25 aprile, Mattarella: “Momento di coesione nazionale, nel ricordo della Resistenza l’Italia ribadisce l’impegno per pace e diritti”
Il 25 aprile è un momento di “riflessione collettiva e di coesione nazionale” e nel ricordo della Resistenza l’Italia ribadisce il suo impegno “in favore della pace, del rispetto dei diritti umani, della costruzione di società nazionali e internazionali più giuste e solidali“. In un incontro con le Associazioni combattentistiche e d’Arma il presidente della Repubblica Sergio Mattarella comincia la celebrazione della Liberazione dal nazifascismo. Mattarella mette in comunicazione la storia di ieri con la cronaca di oggi. Dice: “Libertà e pace non sono elementi e dati acquisito una volta per tutte.

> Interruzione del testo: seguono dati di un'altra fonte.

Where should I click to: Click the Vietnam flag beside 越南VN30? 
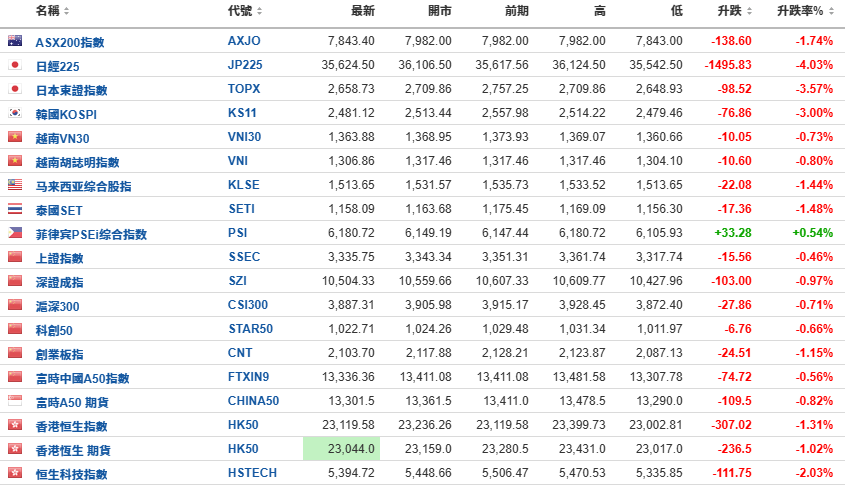coord(14,137)
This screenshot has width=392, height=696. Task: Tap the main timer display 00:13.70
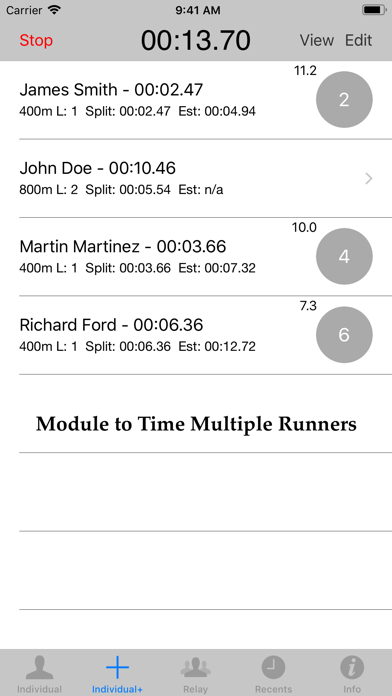[x=196, y=40]
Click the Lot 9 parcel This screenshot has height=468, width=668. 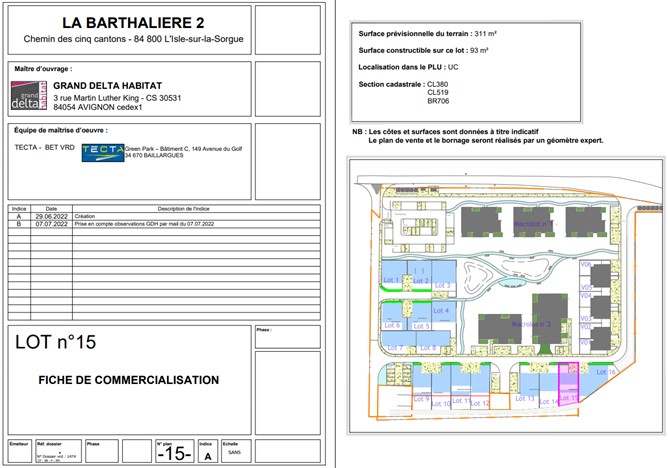(421, 398)
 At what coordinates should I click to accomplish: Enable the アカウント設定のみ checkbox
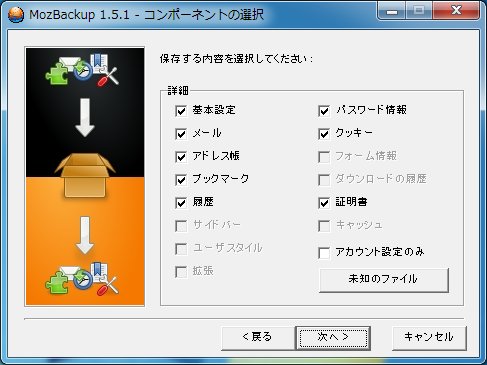click(x=324, y=253)
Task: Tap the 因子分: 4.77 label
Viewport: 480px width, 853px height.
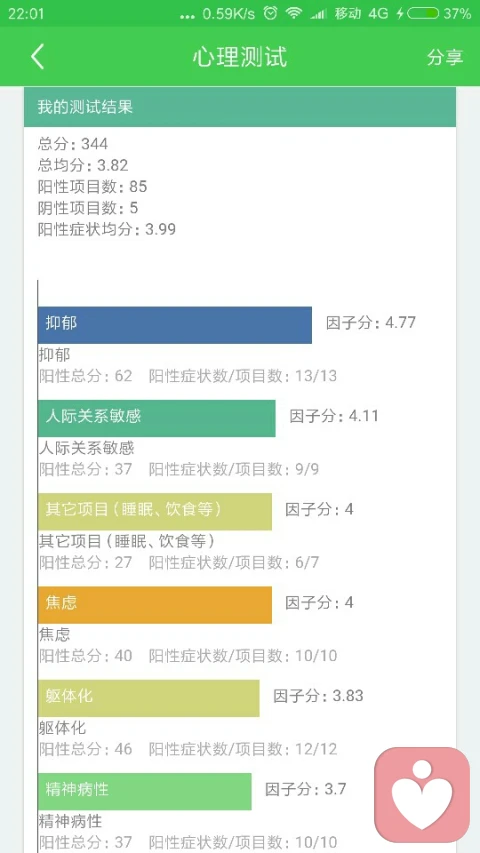Action: click(371, 323)
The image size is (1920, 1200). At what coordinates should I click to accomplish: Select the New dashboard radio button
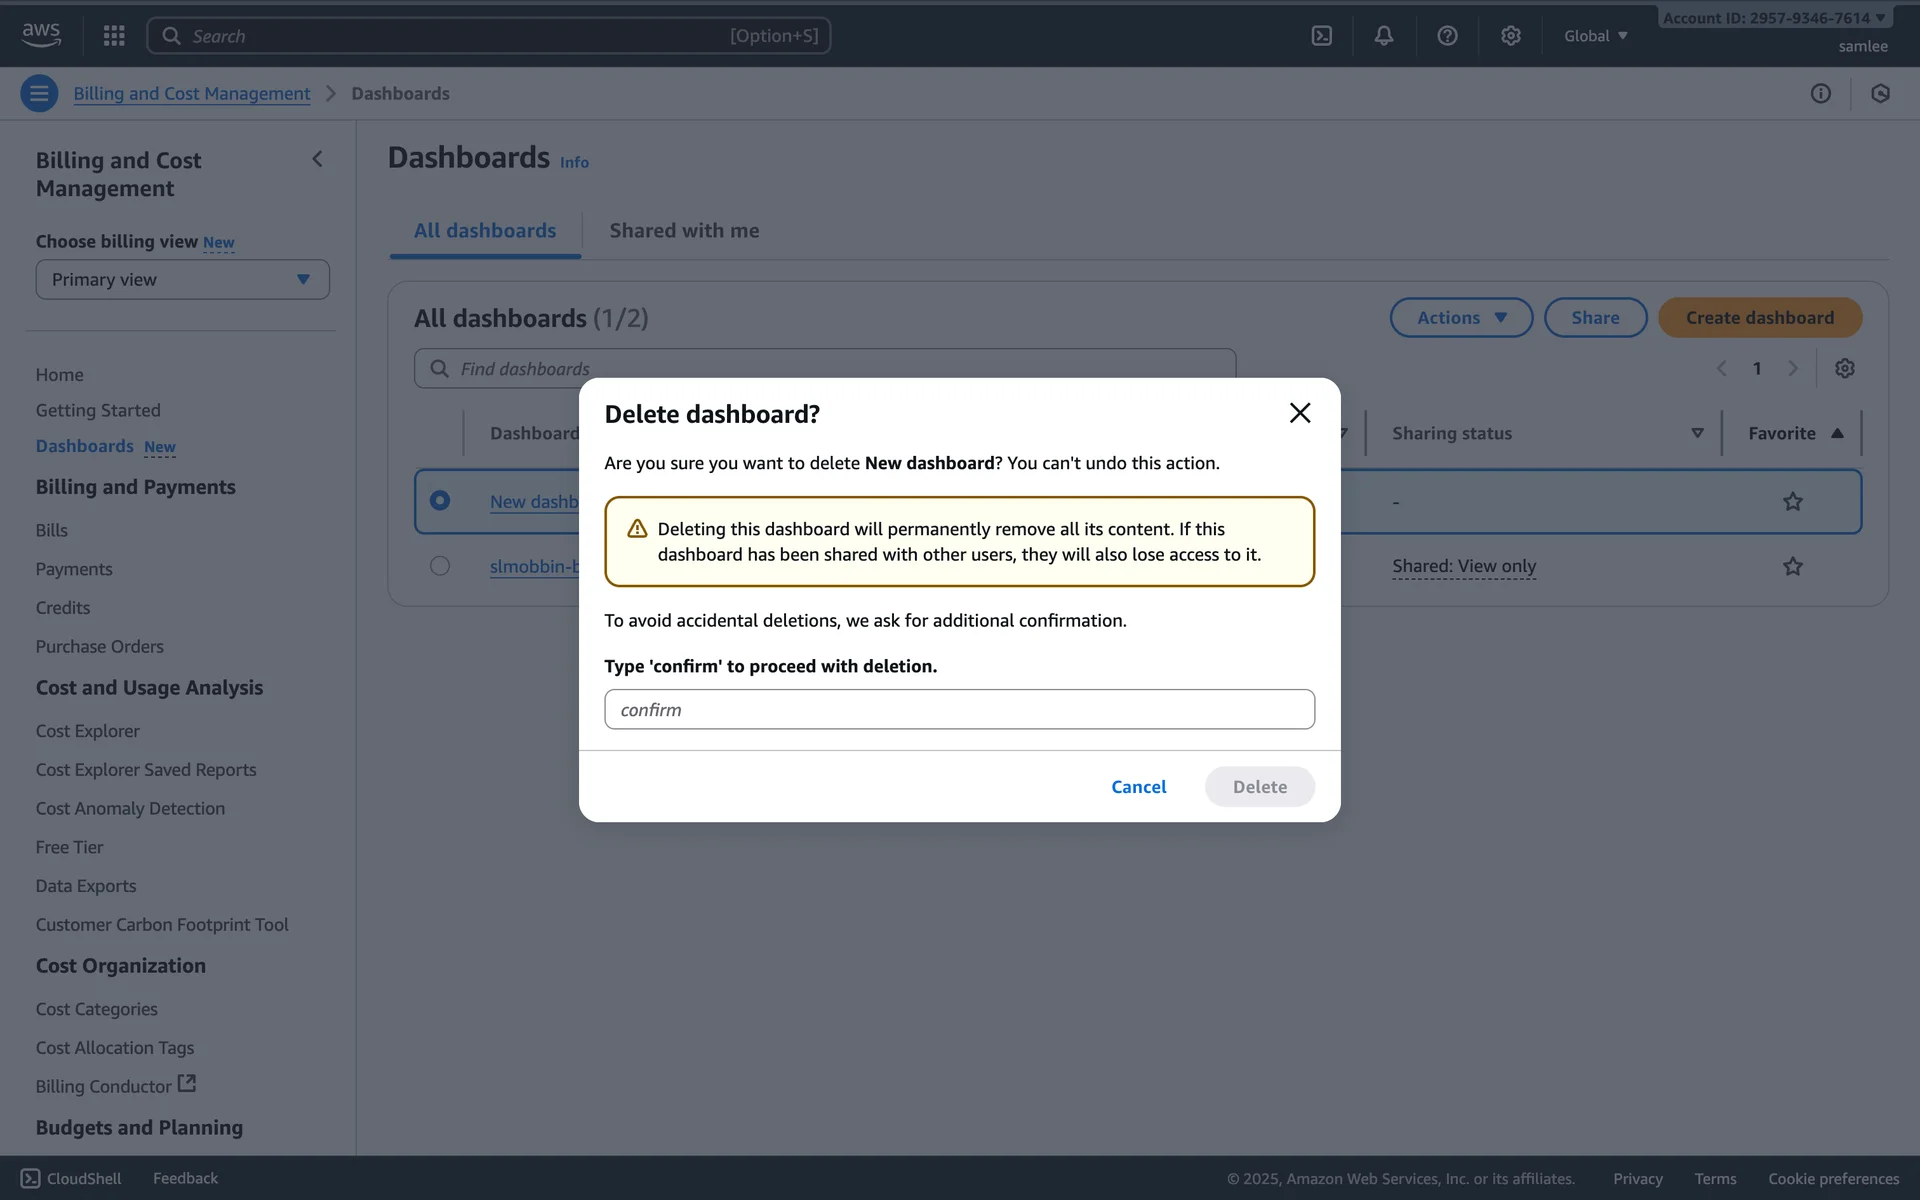440,501
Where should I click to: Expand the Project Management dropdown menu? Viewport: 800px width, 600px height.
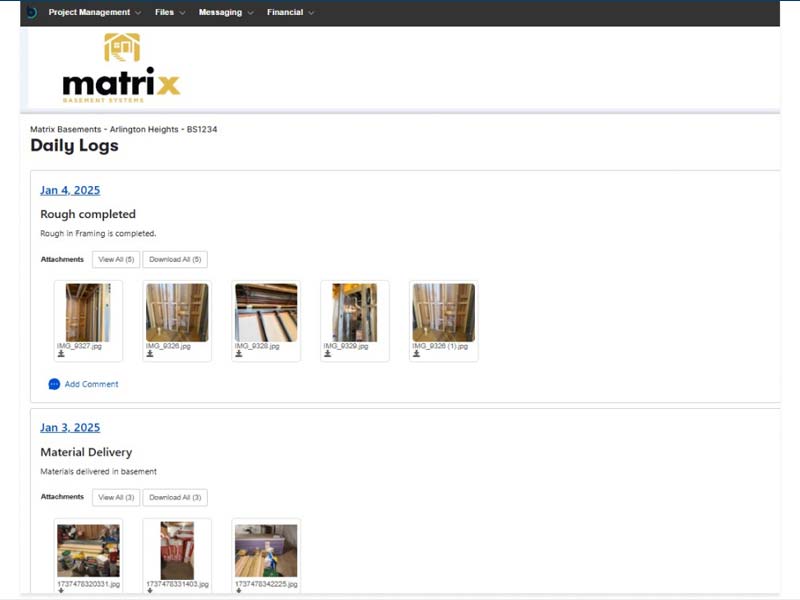tap(95, 13)
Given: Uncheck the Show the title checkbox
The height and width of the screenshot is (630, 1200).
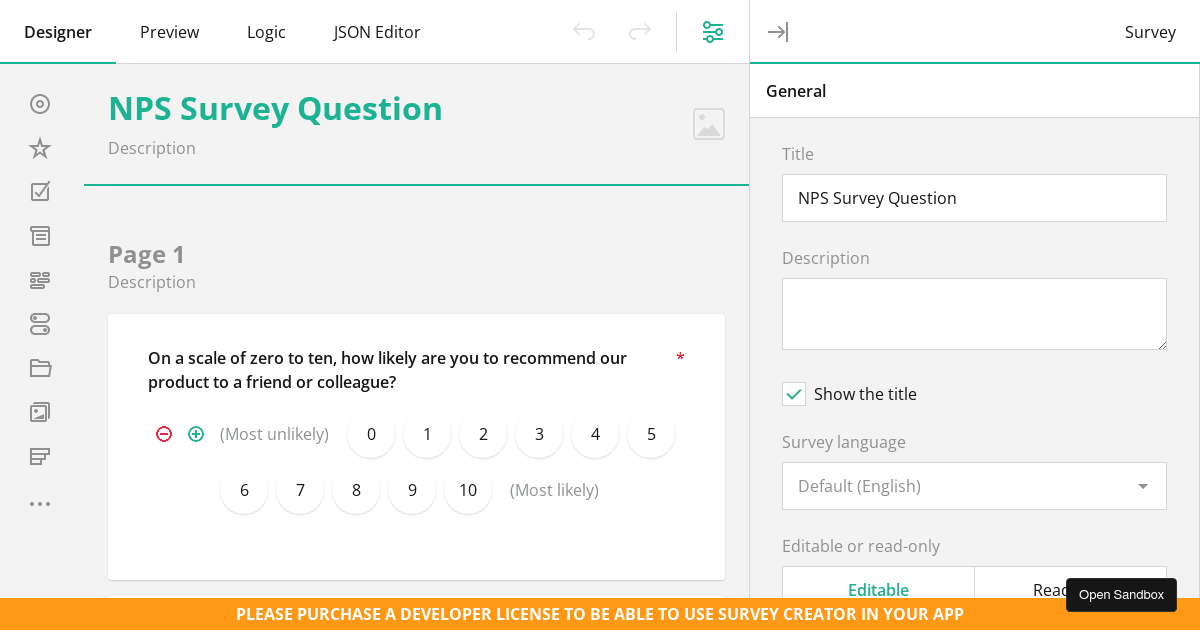Looking at the screenshot, I should click(794, 394).
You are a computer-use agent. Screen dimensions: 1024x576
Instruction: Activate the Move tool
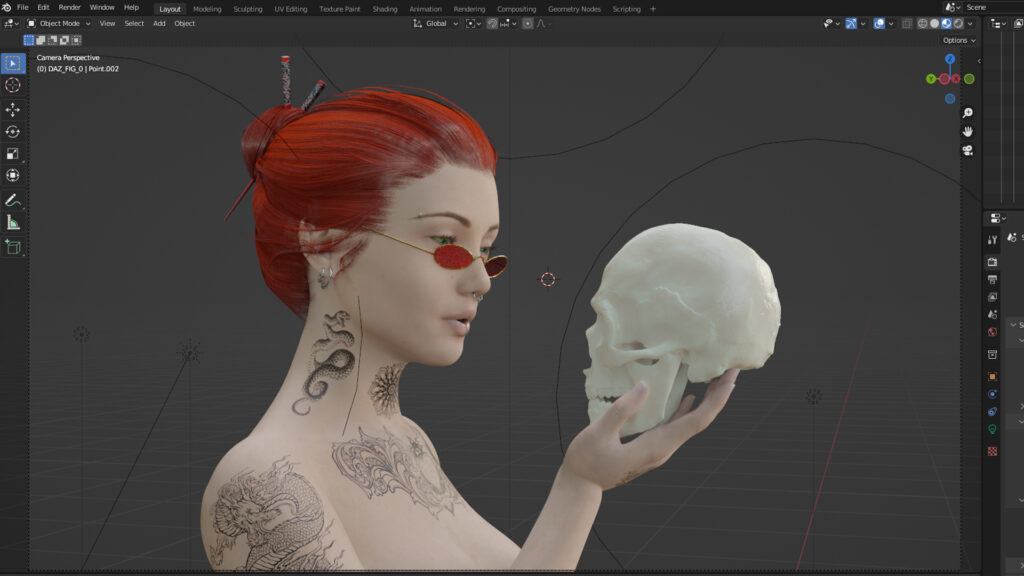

Sono beni resi fragili dalla dissennatezza e che richiedono consapevolezza, impegno”. “Si tratta di un patrimonio che deve essere custodito, fatto vivere e trasmesso alle giovani generazioni – aggiunge -. Il prevalere della legge imposta da chi si ritenga provvisoriamente più forte è destinata, infatti, a seminare lutti e distruzioni, aprendo a una condizione di conflitti permanenti, di barbarie nella vita internazionale“. Il presidente prosegue rilevando che “il fermo rifiuto di ogni forma di sopraffazione e di ogni deriva totalitaria – quale che sia la matrice ideologica o il preteso riferimento religioso che la ispiri – insieme al coraggio dimostrato da donne e uomini nel difendere la dignità della persona, costituisce un patrimonio morale di straordinario valore: è da questo slancio delle coscienze, spesso maturato attraverso scelte personali difficili e dolorose, che nacque quella straordinaria stagione di impegno civile che rese la guerra di Liberazione decisiva per il destino dell’Italia”.
Il capo dello Stato sabato sarà a San Severino Marche, in provincia di Macerata, città medaglia d’oro al Merito Civile. Il presidente sottolinea che la cittadina marchigiana “ha offerto un contributo significativo alla lotta di Liberazione, pagando un prezzo alto in termini di sofferenze e sacrifici”. “Come molte realtà del nostro Paese rappresenta un luogo simbolico della Resistenza, chiamata quest’anno – ottantesimo anniversario della scelta Repubblicana effettuata dalle italiane e dagli italiani – a rinnovarne il messaggio, a farne un momento di riflessione collettiva e di coesione nazionale”.
La lotta di Liberazione, ribadisce il presidente della Repubblica, è un momento fondante della Repubblica e “segna il riscatto morale e civile di un popolo che, nella Resistenza, espresse la forza e la capacità di affermare i valori di libertà, giustizia, pace, democrazia. Quei valori, scolpiti nella nostra Costituzione, non sono soltanto il frutto di una stagione storica: costituiscono il fondamento dei valori della nostra convivenza civile e della presenza dell’Italia nel contesto internazionale. Una condizione ottenuta a caro prezzo, che ci richiama rigorosamente, ogni giorno, alla responsabilità di difenderla e rinnovarla”.